[Explore the material]
1) In the passage on memory cell units in FIG. 4, translate this sentence into Spanish: "A peripheral gate 4 of the peripheral circuit portion 31 is formed apart from the selection gate 3 on a semiconductor substrate 1."
2) According to the passage on memory cell units in FIG. 4, how does the unshown selection gate compare with the one in the middle of FIG. 4? Answer in one to three sentences.
3) Extend the passage on the memory cell layout in FIG. 4, starting after its last sentence.

[Provided passage]
In FIG. 4, memory cell units are arranged in left and right directions of the bit line contact 15. In the left direction, a selection gate 3 and three associated memory cell gates 2 are shown. As not shown, the end of the predetermined number of memory cell gates connected in series is connected to another selection gate (3).

Similar memory cell units are formed also in the right direction of the bit line contact 15. However, FIG. 4 shows only one selection gate 3 connected to the bit line 15 and one memory cell gate 2 disposed adjacent to the selection gate 3. The structure of another selection gate (not shown) is the same as that shown in the middle of FIG. 4, and differs in that the selection gate is connected to the source line instead of the bit line.

A peripheral gate 4 of the peripheral circuit portion 31 is formed apart from the selection gate 3 on a semiconductor substrate 1.

[Dataset entries]
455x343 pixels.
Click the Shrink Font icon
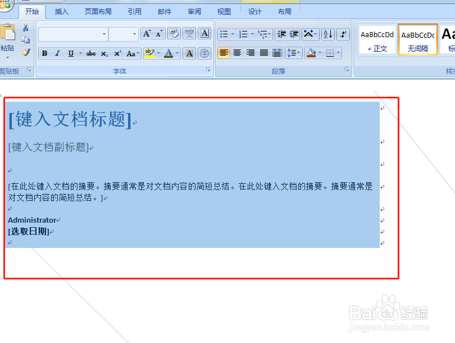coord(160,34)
* * *
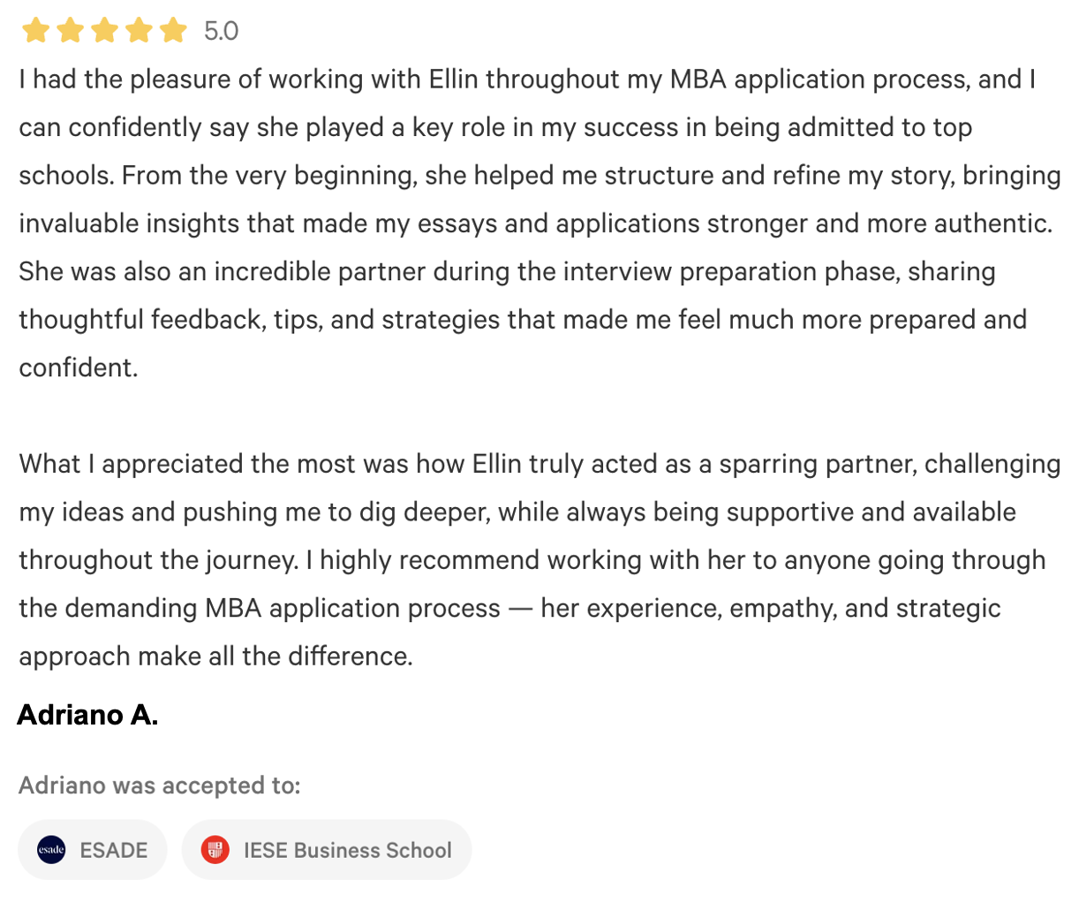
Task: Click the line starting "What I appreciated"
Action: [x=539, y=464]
---
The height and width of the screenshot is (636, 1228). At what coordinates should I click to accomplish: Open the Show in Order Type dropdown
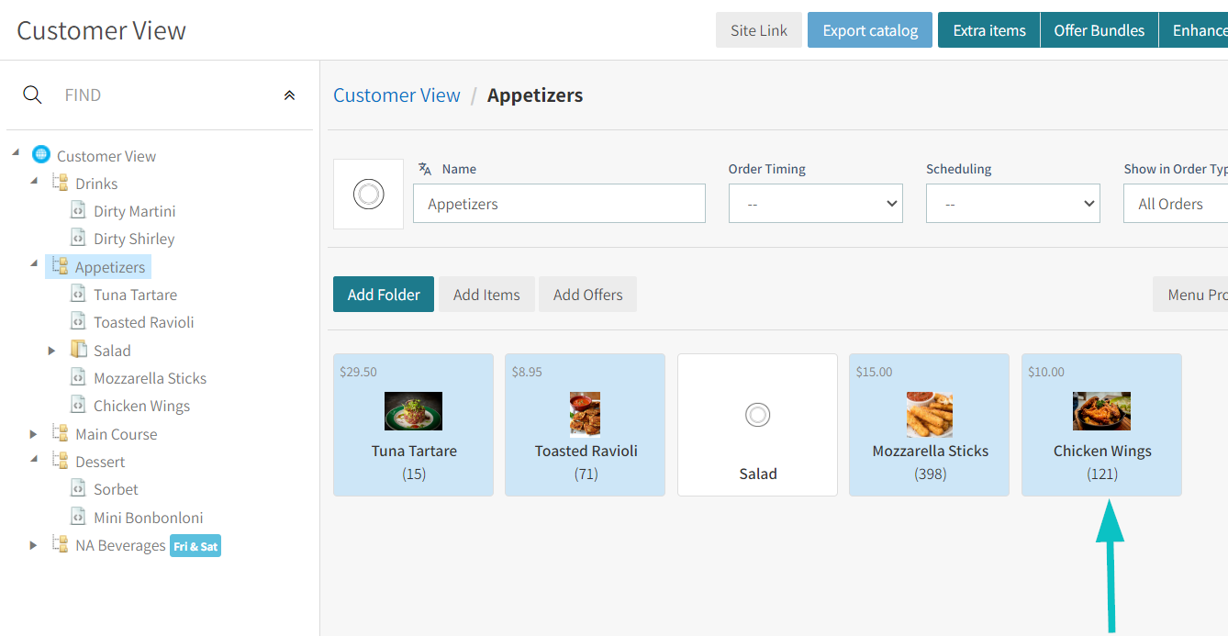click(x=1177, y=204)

[Results of the exercise]
1) Una puerta periférica 4 de la parte de circuito periférico 31 se forma separada de la puerta de selección 3 sobre un sustrato semiconductor 1.

2) Its structure is the same as that of the selection gate in the middle of FIG. 4. The difference is that it is connected to the source line instead of the bit line.

3)
Each memory cell gate 2 includes a stacked structure disposed on a gate insulation film 5 on the semiconductor substrate 1. In an upward direction on the gate insulation film 5, the stacked structure includes a floating gate electrode 6 as a charge accumulation layer, inter-gate insulation film 7, control gate electrode 10 including a polycrystal silicon layer 8 and WSi layer 9, and gate mask material 11 including an SiN layer.

A source/drain region 12 of each memory cell is disposed in the semiconductor substrate 1 on the both sides of the memory cell gate 2. In the same memory cell unit, the memory cell transistors disposed adjacent to each other share one source/drain region 12, and thereby a plurality of memory cell transistors are connected in series. That is, the plurality of memory cells are connected in series to form the NAND cell (memory cell unit) as one memory cell array.

Moreover, the gate insulation film 5 is the silicon oxide film or oxynitride film, and the inter-gate insulation film 7 is an oxide-nitride-oxide (ONO) film in which the silicon nitride film is held between the silicon oxide films.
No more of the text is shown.